Now all you need to know is the numbers for sixty and eighty, which are translatable as 'three twenties' and 'four twenties', respectively:
So we are done up to ninety nine, which is, as you know now, laurogeita hemeretzi. Some numbers beyond this one are:
100 ehun 1.000 mila
200 berrehun 2.000 bimila
300 hirurehun 3.000 hirumila
400 laurehun 4.000 laumila...
500 bostehun 1.000.000 milioi bat
600 seiehun 2.000.000 bi milioi/milioi bi
700 zazpiehun 3.000.000 hiru milioi
And finally, a few examples for your practice:
2001 bi mila eta bat
1984 mila bederatziehun eta laurogeita lau
666 seiehun eta hirurogeita sei
77 hirurogeita hamazazpi
5.2.Quantifiers that require a determiner. The quantifiers guzti 'all', bakoitz 'each', and gehien 'most' require the presence of a determiner, as shown in (44):
a. haur guzti-ak
'All the children'
b. lur guzti-a
'All the earth'
c. haur bakoitz-a
d. *haur bakoitz-ak
e. haur(rik) gehienak
As shown in (45e), the Noun preceding the quantifier gehien 'most' can carry the partitive marker, which indicates that gehien takes an entire determiner phrase as its complement, ([[DP] DP]) much in the way of the examples in (47) with guzti 'all. There are two main differences between guzti 'all' and bakoitz 'each': guzti 'all' can take plural or singular determiners (44a, b); it can also take demonstratives as a determiners (45a, b). On the other hand, bakoitz 'each' does not accept plural determiners (44d) or any kind of demonstratives, (45c,d):
a.haur guzti hauek
child all thispl
'All these children'
b.lur guzti hau
earth all this
'all this earth'
c.*haur bakoitz hau
child each this
d.*haur bakoitz hauek
child each thispl
The only way in which demonstratives can be made to coocur within the same Noun Phrase as bakoitz 'each' is by resorting to a partitive construction, as shown in (46):
a. hauetariko haur bakoitza
thispl-part-gen child each-the
'each of these children'
In this construction, the demonstrative hauek 'these' takes the partitive marker rik and the ending ko, becoming a ko phrase that acts as a complement of the Noun haur 'child'. Regarding the coocurrence of the universal quantifier guzti 'all' with demonstratives, it must be noted that (45a,b) are not the only choices. There is another usage, which is also current and in fact prevalent in written records, illustrated in (47):
a. haur hauek guztiak
child these all-detpl
'all these children'
b. lur hau guztia
earth this all-det
'all this earth'
In these examples, the quantifier appears apposed after the Noun phrase. This is why there are two determiners: the demonstrative heading the first phrase, which takes the Noun in it, and the determiner a, in its plural form in (47a) and in its singular form in (47b), constituting the second phrase, which take the quantifier in it.
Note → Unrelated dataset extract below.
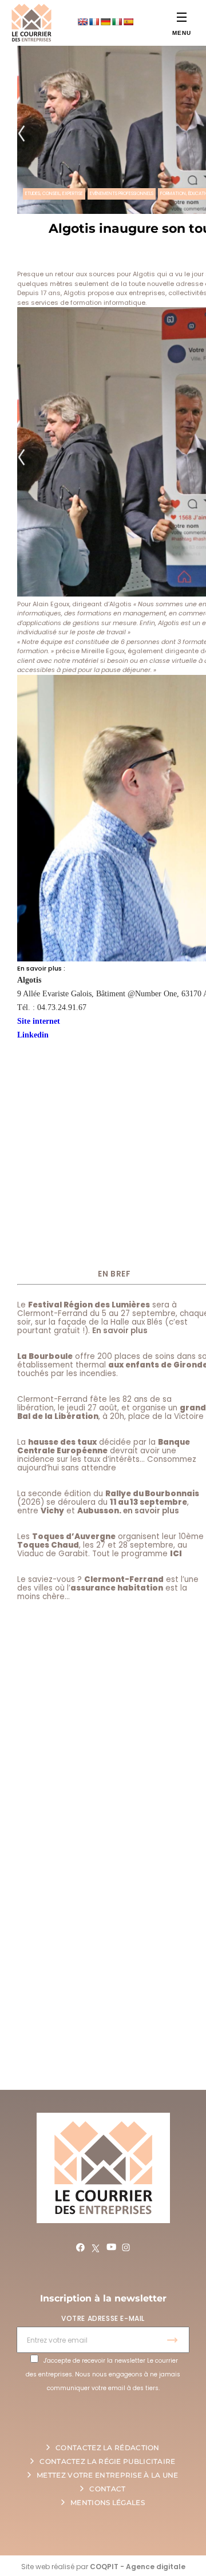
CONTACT (107, 2488)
5.3. Determinerless quantifiers. The group of quantifiers that never take determiners is the group of indefinite quantifiers. Most of them cannot cooccur with any determiner:
a. zenbait gizon
b. ume asko
The examples in (48) illustrate the indefinite quantifiers zenbait 'some' and asko 'many'. While the first one precedes the Noun, the other one follows it. None of them accept the presence of a determiner, as shown in (49):
a. *zenbait gizon-ak
b. *zenbait gizon-a
d. *ume asko-ak
f. *ume asko-a
It must be noted that, contrary to English, the quantifier zenbait can only quantify count Nouns, not mass Nouns, whereas the quantifier asko can quantify both over count and mass Nouns, that is, asko can be translated both as 'many' and as 'much', if, for example, it modified a mass noun such as gari 'wheat' (gari asko 'much wheat', 'a lot of wheat'). Other quantifiers that do not allow the presence of a determiner are: hainbat 'many, much', gutxi 'few, little', edozein, zeinnahi, whichever, oro 'all', and the interrogatives zenbat, 'how many', 'how much' and zein, 'which'. Examples containing all these quantifiers are given in (50):
a. hainbat aburu
b. irudimen gutxi
c. ikasle gutxi
d. edozein gona
e. herrialde oro
f. zenbat lagun
how many friend
'how many friends'
g. zein esku
In these cases, the presence of the determiner, regardless of number or syntactic environment, induces ungramaticality. The only possible exception to this statement is the quantifier gutxi 'few', which can take the plural indefinite determiner batzuk 'some, ones', as in the following example:
ikasle gutxi batzuk
student few ones
'a few students'
this quantifier can occasionally take the determiner a as well, in eastern varieties, but in this case it is not the equivalent of English 'a/the few...' but rather, a free variant of the down-entailing quantifier 'few' illustrated in (50c).
6.1. The determiner 'a'.
6.1.1. Definite Noun Phrases.
6.1.2. Indefinite environments.
22.214.171.124. Generic sentences.
126.96.36.199. Indefinite objects and subjects.
188.8.131.52. Existential or presentational sentences.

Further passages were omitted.